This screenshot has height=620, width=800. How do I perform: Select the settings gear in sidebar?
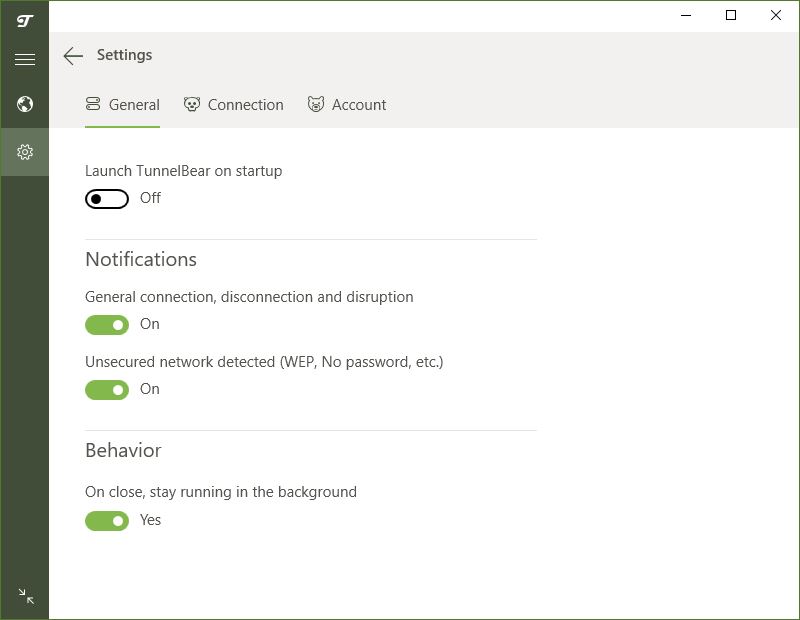tap(24, 152)
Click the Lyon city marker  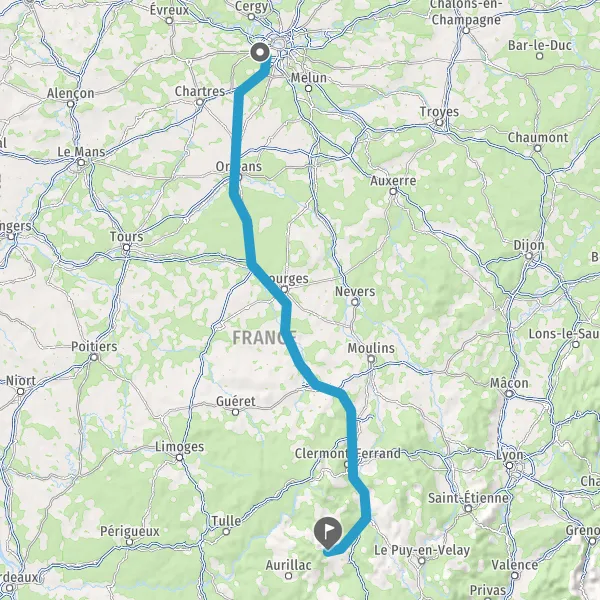point(509,466)
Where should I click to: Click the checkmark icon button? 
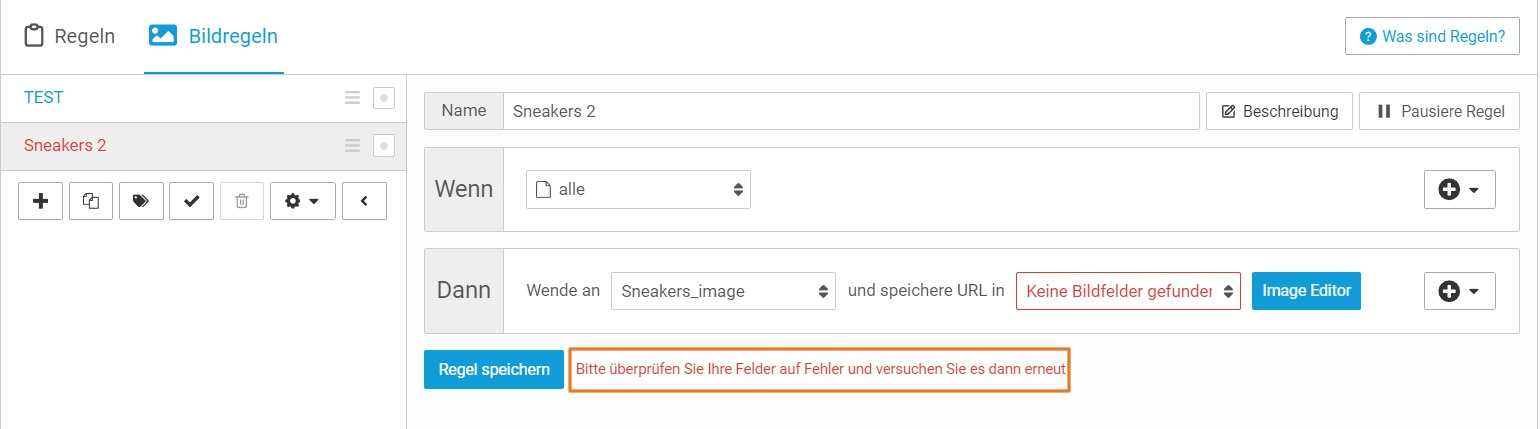click(191, 201)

#### Assignment:
Could you reproduce exactly the lines from the one containing "Where should I" through the last line of the records, both included, leaving out the pictures?

#### Completed exercise:
Where should I click to: Click the checkmark icon button? 
click(191, 201)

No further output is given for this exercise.